NASA Perseverance landing today: When & how to watch the Mars rover

It's the big day the plucky Mars 2020 rover Perseverance has been waiting for, with NASA preparing a nail-biting descent to the red planet today. If all goes to plan, it'll be a successful end to a very long journey: Mars is currently 127 million miles away from Earth, with Perseverance blasting off to begin its trip on July 30, 2020.

Perseverance isn't the first Mars rover, of course, but it's definitely NASA's most complex and adept. Its payload of seven scientific instruments and 19 cameras will give scientists unprecedented views both of the Martian surface, and underneath, as the rover attempts to help unlock the secrets of the planet's origins. However arguably the most exciting part of the mission is designed to detached.

Perseverance will also take a helicopter, named Ingenuity, down to the surface. It's designed to come away from the rover and then take to the skies, beaming down imagery of the Jezero crater in which NASA intends to land, and helping plan for future missions.
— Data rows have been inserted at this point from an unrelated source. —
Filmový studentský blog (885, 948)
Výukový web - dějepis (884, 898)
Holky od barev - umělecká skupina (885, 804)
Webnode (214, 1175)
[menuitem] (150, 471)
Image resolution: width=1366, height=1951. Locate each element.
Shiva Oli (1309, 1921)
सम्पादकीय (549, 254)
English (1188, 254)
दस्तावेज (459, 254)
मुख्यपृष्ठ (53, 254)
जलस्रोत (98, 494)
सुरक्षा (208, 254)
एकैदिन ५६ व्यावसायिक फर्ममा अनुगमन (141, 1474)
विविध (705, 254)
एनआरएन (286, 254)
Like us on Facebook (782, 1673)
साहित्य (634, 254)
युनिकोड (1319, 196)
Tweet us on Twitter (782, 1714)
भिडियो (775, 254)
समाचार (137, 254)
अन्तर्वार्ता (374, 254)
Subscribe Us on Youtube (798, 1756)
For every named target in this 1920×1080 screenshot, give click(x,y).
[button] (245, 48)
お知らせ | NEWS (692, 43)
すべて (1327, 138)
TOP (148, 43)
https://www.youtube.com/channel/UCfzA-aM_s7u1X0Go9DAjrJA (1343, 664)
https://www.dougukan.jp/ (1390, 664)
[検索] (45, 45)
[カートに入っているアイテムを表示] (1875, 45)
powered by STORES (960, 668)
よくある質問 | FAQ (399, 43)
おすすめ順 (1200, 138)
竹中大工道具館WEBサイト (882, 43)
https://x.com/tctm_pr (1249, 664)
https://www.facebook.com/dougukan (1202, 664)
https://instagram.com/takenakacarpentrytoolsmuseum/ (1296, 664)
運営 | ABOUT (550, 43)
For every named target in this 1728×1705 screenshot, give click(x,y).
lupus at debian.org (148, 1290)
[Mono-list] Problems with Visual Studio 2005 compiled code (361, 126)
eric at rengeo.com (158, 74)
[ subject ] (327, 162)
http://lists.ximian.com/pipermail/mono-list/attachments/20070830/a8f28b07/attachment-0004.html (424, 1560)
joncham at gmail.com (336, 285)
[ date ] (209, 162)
If successful, it'll be the first example of powered flight on another planet that humankind has achieved.

Though Perseverance is designed to run for some time on Mars, its legacy will be even longer-lasting. One of the mission goals is to collect samples from the surface and underneath it, package them up into special containers, and then leave them for a future Mars mission to collect. They'll then be returned to Earth for analysis, though that's not expected to take place until some time in the 2030s.

Before that, of course, the rover has to make it down in one piece. If all goes to plan, that'll begin at around 3:48pm EST (12:48pm PST) today, February 18, 2021. According to the schedule, touchdown should take place at around 3:55pm EST.

It's just a few minutes, but a fairly harrowing trip. Entry, Descent, and Landing begins when the spacecraft arrives at the Martian atmosphere, at which point it's traveling at close to 12,500 mph. For 90 seconds or so it decelerates in the atmospheric friction, with a vast parachute deploying when it's around 6-8 miles above the planet's surface. At that point it's expected to be traveling at around 940 mph.

When the speed drops to around 360 mph, at an altitude of around 4-7 miles, the heat shield separates. The spacecraft then opens the next minute or so scanning the ground to figure out a final safe landing spot, at which point the back shell separates and powered descent begins, the rover transported down on a separate craft which then lowers it to the surface with a "Sky Crane" before flying away.

That's a whole lot to get right, and Perseverance will be figuring it out on its own. The entire descent process is preprogrammed, since it would take a signal over 11 minutes to reach Mars from Earth.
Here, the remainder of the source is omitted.